• Do this:
Copy the data from the line containing "Open the Screen menu" through the end, with "dropdown" in place of "submenu" and nothing else changed.

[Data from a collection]
######

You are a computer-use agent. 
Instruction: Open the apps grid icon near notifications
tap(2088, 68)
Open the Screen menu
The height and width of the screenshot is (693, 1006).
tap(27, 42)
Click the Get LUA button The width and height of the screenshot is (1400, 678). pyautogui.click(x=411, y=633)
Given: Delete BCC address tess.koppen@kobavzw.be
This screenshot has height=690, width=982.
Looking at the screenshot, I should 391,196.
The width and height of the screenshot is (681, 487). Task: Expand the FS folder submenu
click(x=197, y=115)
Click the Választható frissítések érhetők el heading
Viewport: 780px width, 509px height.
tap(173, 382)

######

• Result for this task:
Open the Screen menu
The height and width of the screenshot is (693, 1006).
tap(27, 42)
Click the Get LUA button The width and height of the screenshot is (1400, 678). pyautogui.click(x=411, y=633)
Given: Delete BCC address tess.koppen@kobavzw.be
This screenshot has height=690, width=982.
Looking at the screenshot, I should 391,196.
The width and height of the screenshot is (681, 487). Task: Expand the FS folder dropdown
click(x=197, y=115)
Click the Választható frissítések érhetők el heading
Viewport: 780px width, 509px height.
tap(173, 382)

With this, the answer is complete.